Intern
Graduiertenschule für die Geisteswissenschaften

Paterson, Gareth

Dissertationsthema:
" Crusius on freedom, emergence and external reasons."

Kontaktadresse an der Universität Würzburg:
Institut für Philosophie
Ehrenhof, Südflügel
Residenzplatz
97070 Würzburg

E-Mail an Herrn Paterson

Erstbetreuerin: Dr. Sonja Schierbaum

Zweitbetreuende: 

Prof. Dr. Jörn Müller

Prof. Dr. Jens Timmermann (Univ. of St. Andrews)

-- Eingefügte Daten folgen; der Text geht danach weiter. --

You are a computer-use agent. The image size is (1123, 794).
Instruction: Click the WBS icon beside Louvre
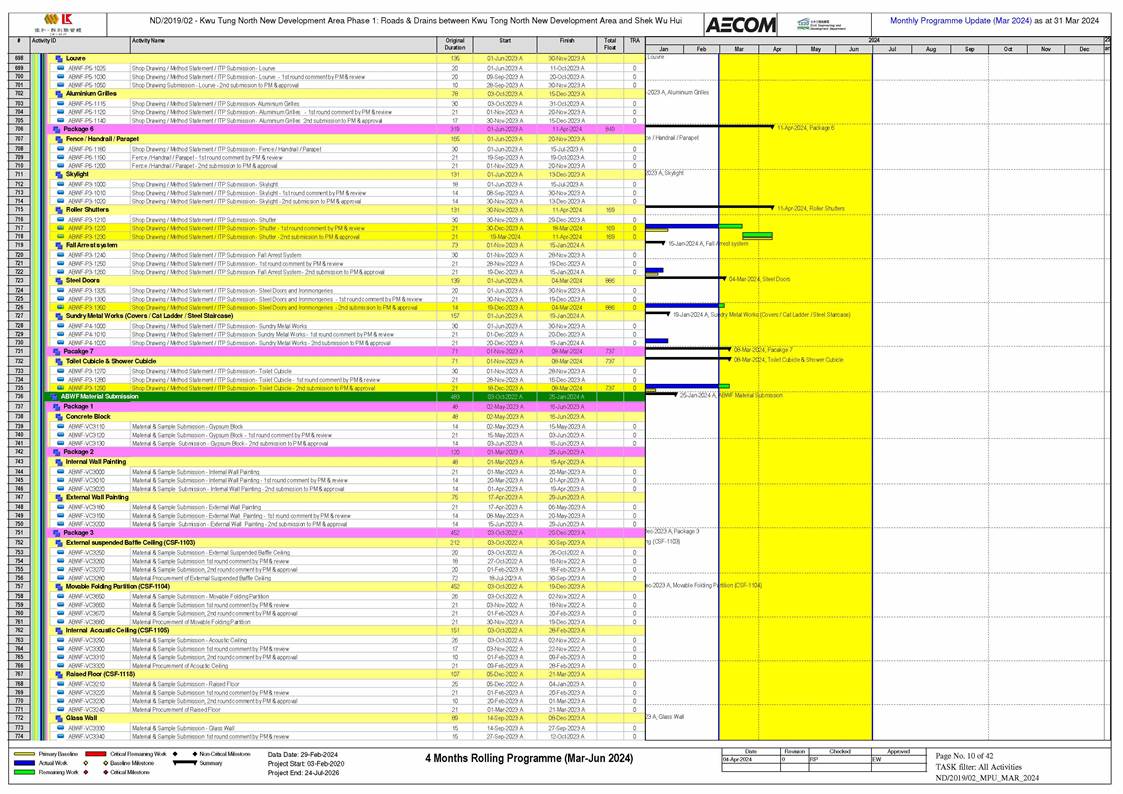(59, 59)
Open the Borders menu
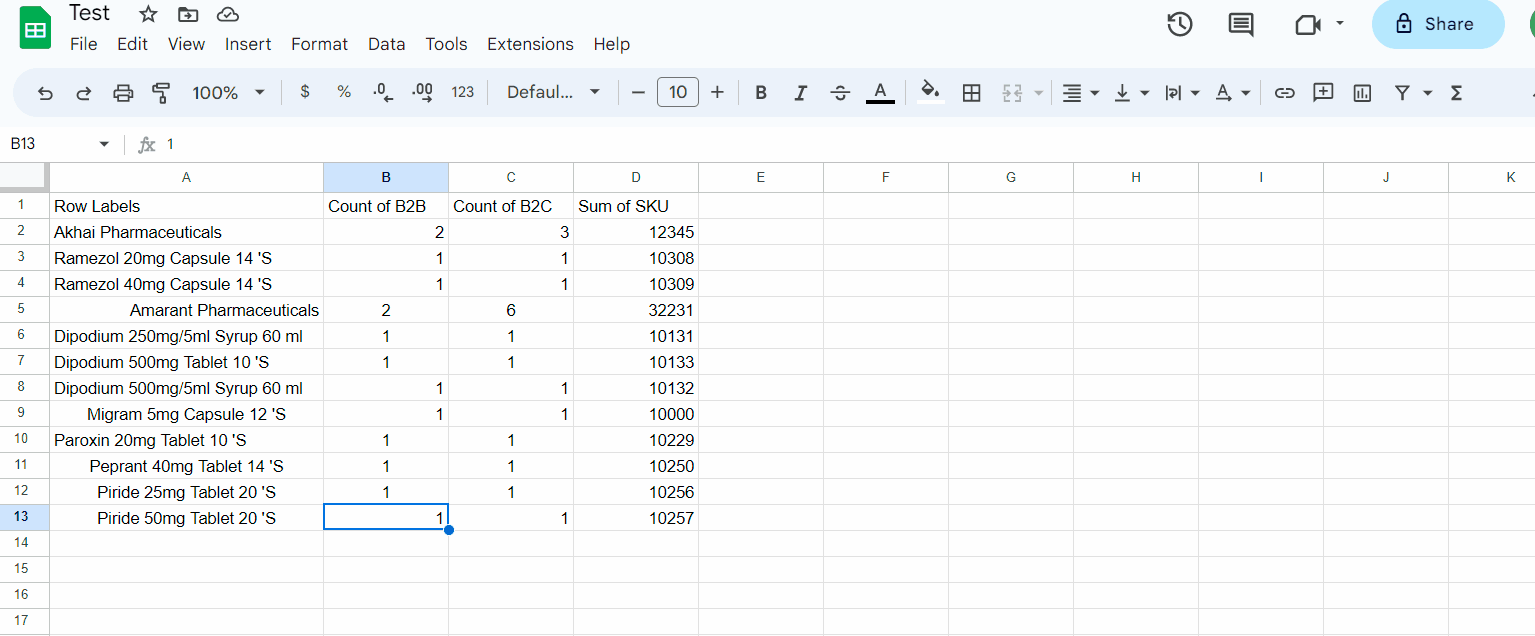The height and width of the screenshot is (636, 1535). coord(971,92)
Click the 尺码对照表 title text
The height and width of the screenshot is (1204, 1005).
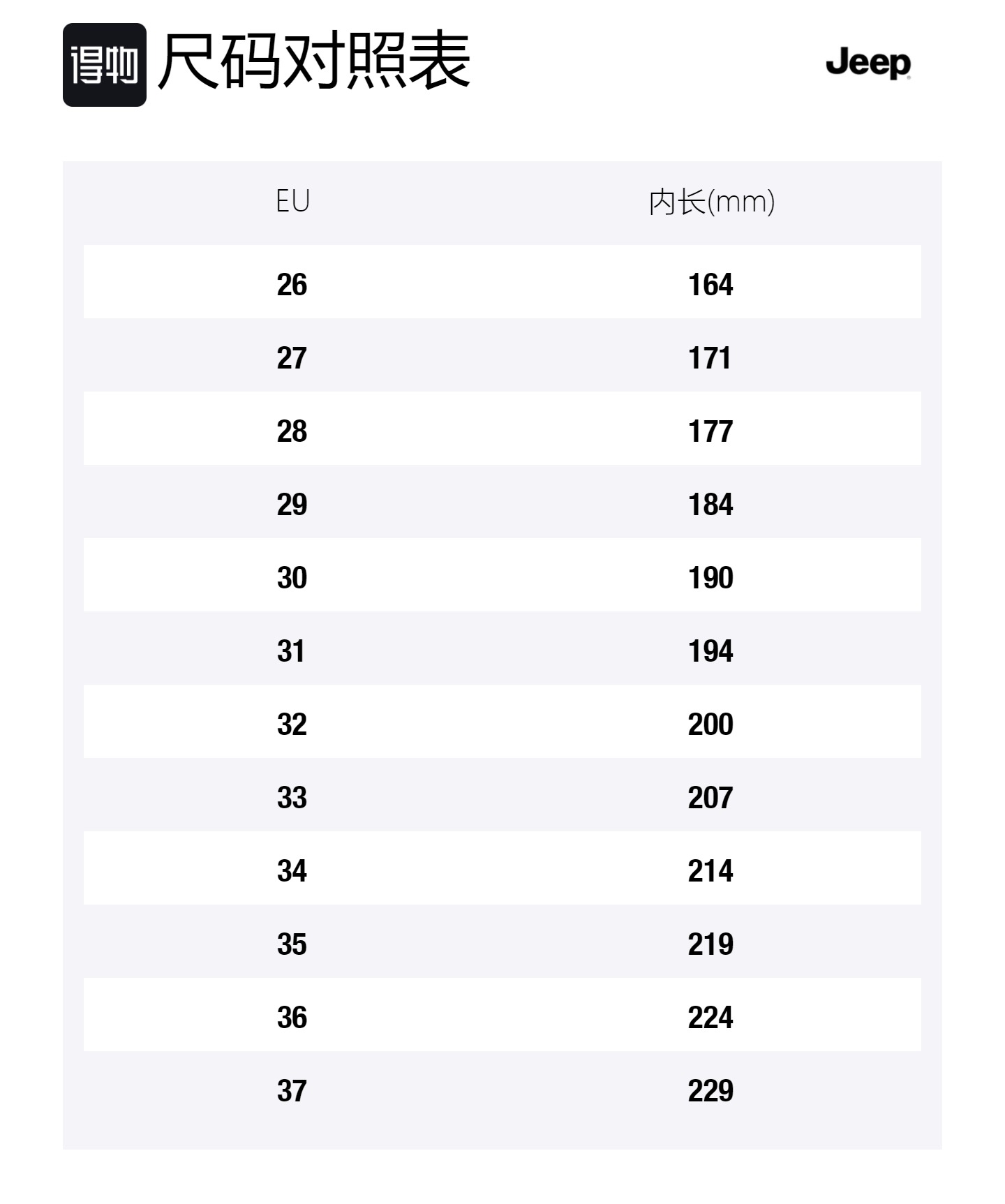coord(314,61)
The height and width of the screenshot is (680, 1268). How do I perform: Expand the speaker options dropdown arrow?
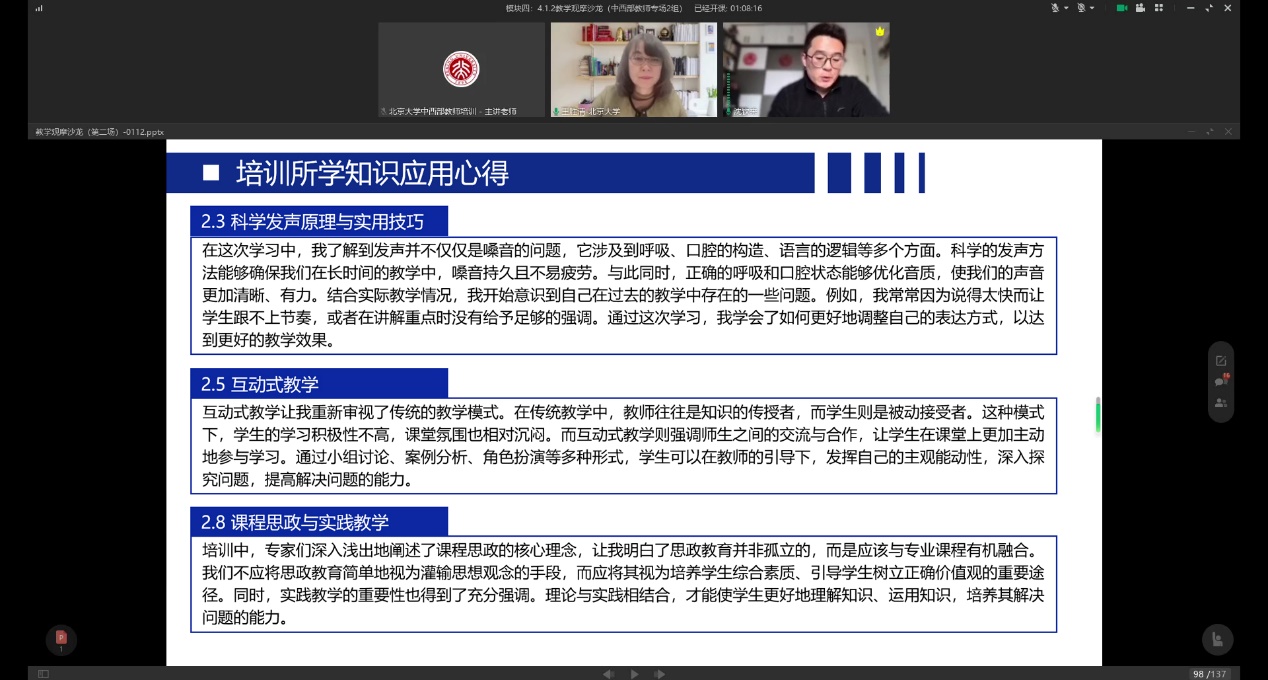click(1092, 8)
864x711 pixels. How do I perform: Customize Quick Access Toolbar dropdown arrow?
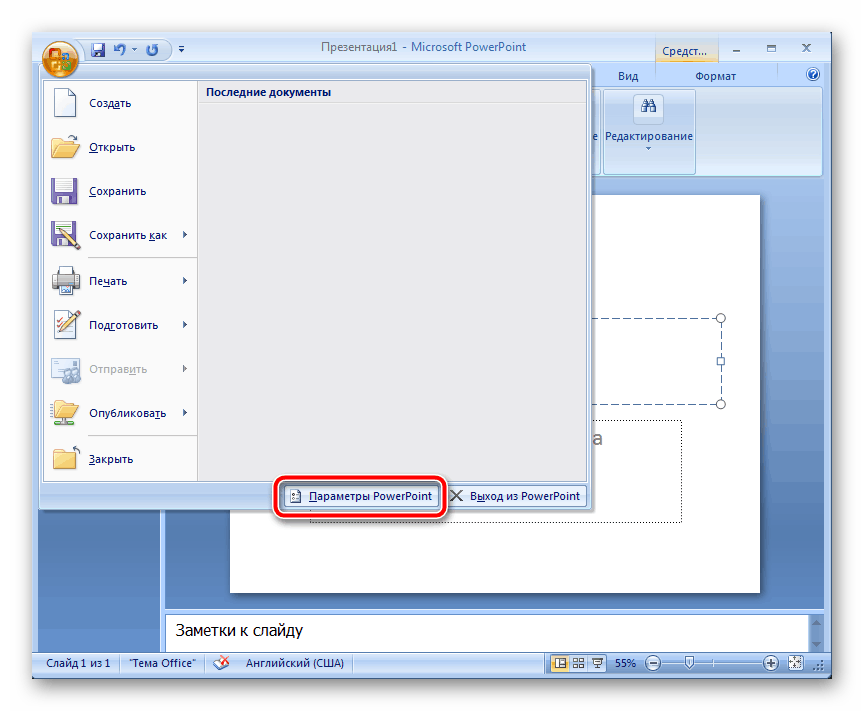click(182, 49)
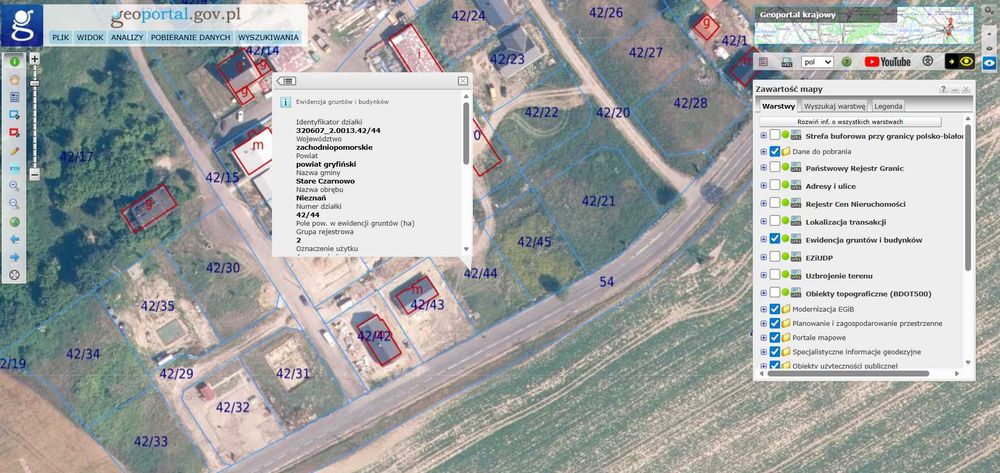Select the pencil drawing tool
This screenshot has height=473, width=1000.
[14, 151]
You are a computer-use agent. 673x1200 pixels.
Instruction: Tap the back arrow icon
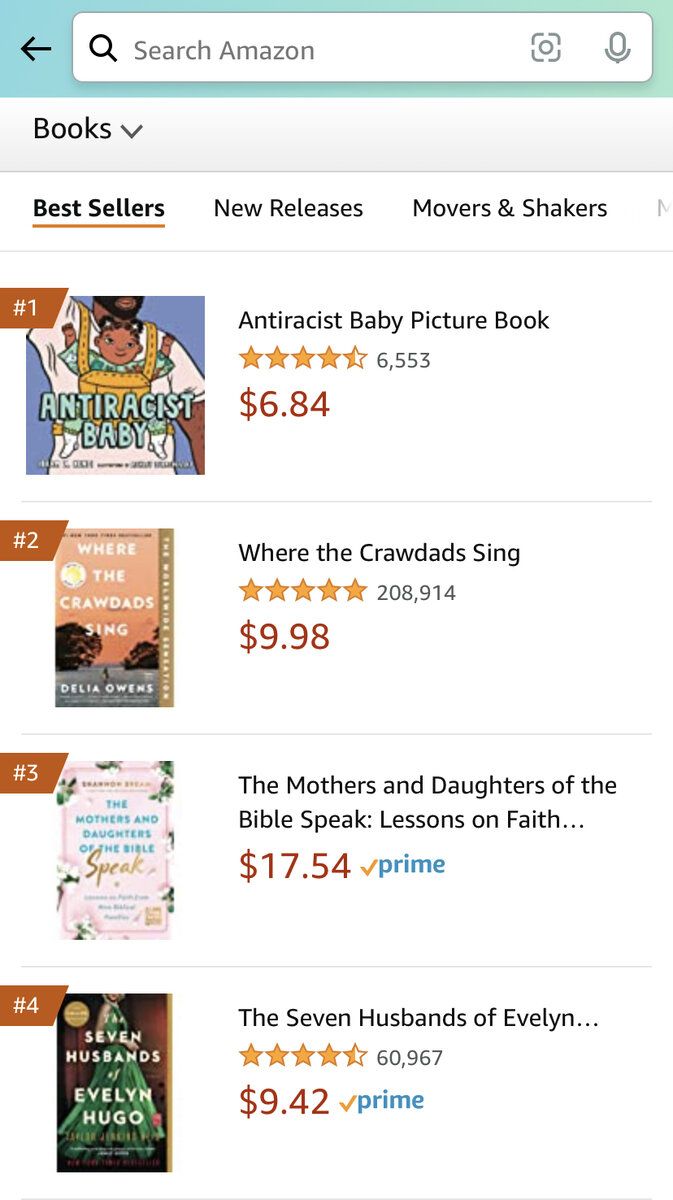click(x=36, y=49)
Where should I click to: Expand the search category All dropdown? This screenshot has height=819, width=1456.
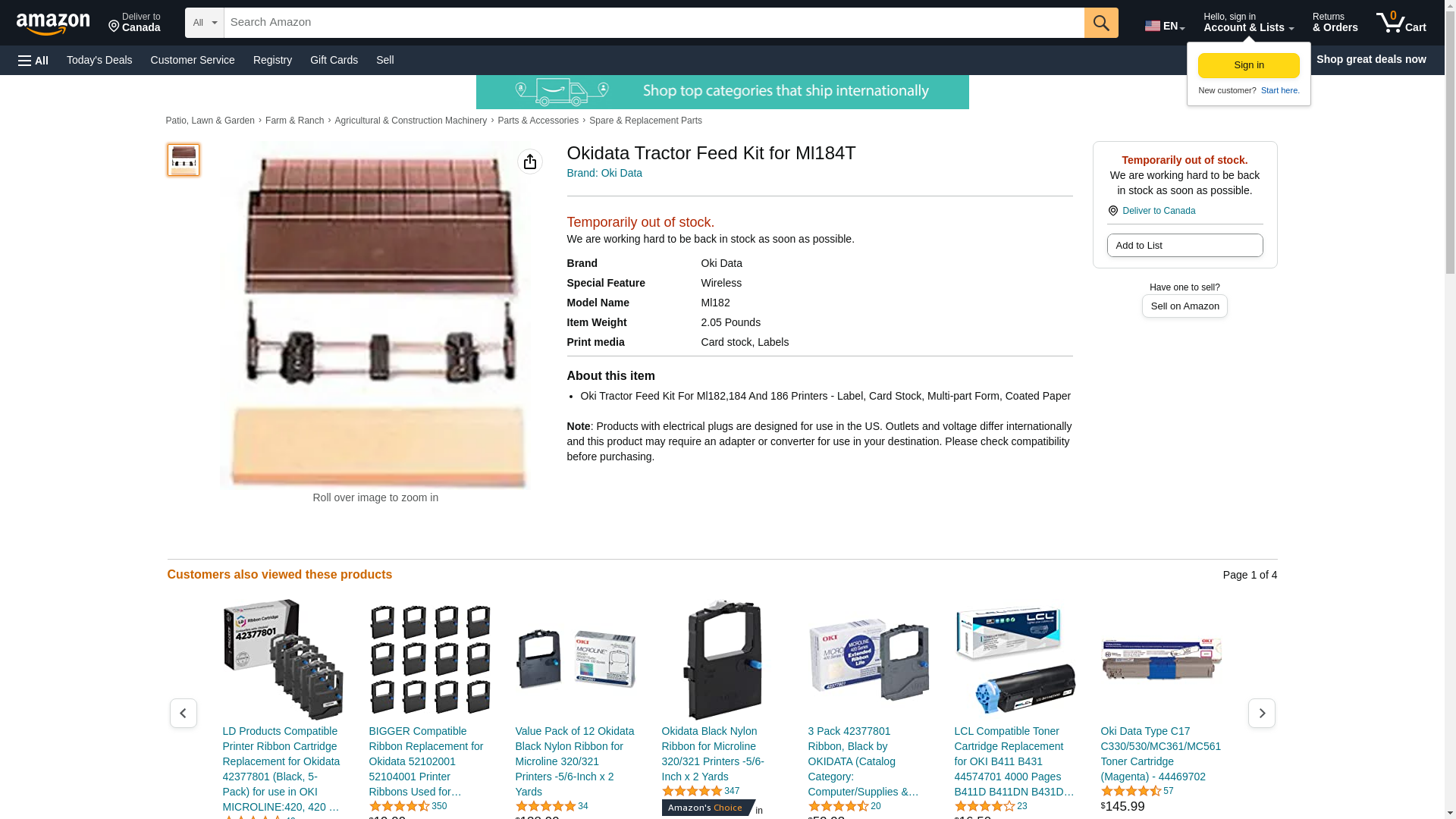click(204, 23)
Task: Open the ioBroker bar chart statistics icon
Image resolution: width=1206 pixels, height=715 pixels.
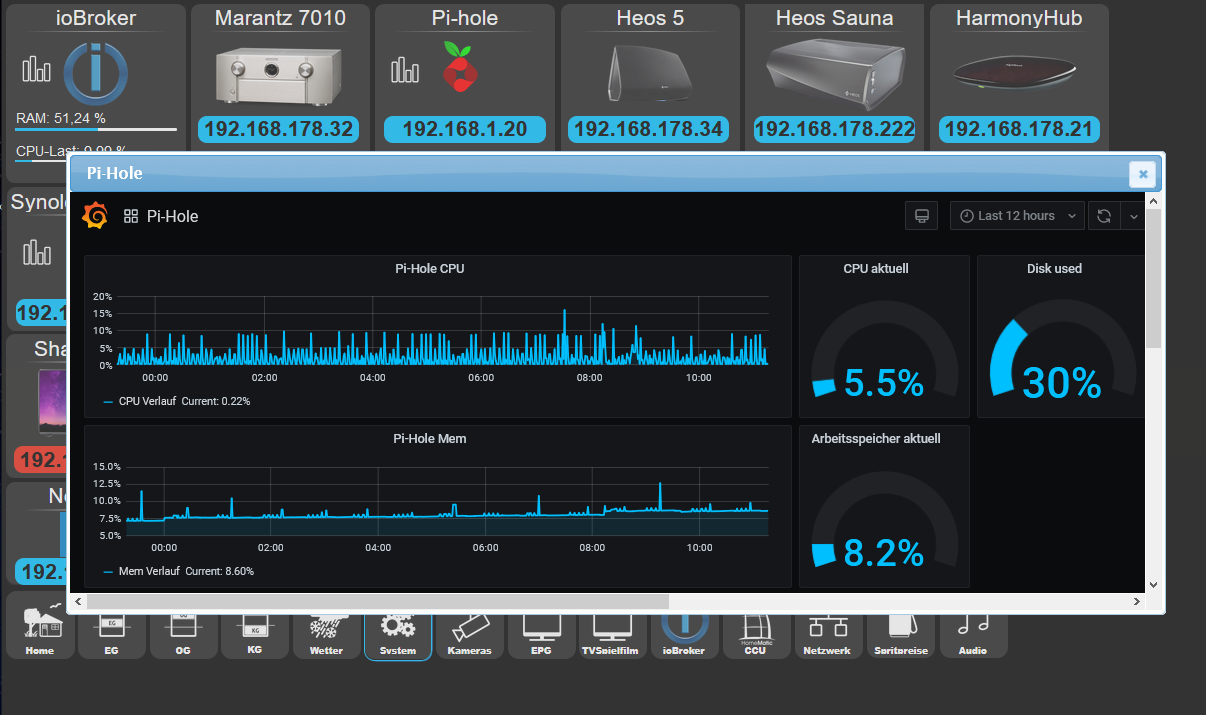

Klasse in der Graduiertenschule:  "Philosophie, Sprachen, Künste"

Promotion in der Graduiertenschule ab WS 2021/2022.

Mitglied in der Emmy-Noether-Forschungsgruppe "Praktische Vernunft vor Kant (1720-1780)"

Abstract:
Christian August Crusius (1715-1775) is under- and sometimes mis-represented in the secondary literature. Furthermore, there has been scarce available work on his relevance to contemporary philosophy.

More recent work, however, acknowledges his individual value as a philosopher and ventures to correct misinterpretations (e.g., Grunert and Hahmann's edited collection Christian August Crusius (1715-1775): Philosophy Between Reason and Revelation, or recent work by Schierbaum, Walschots, and others).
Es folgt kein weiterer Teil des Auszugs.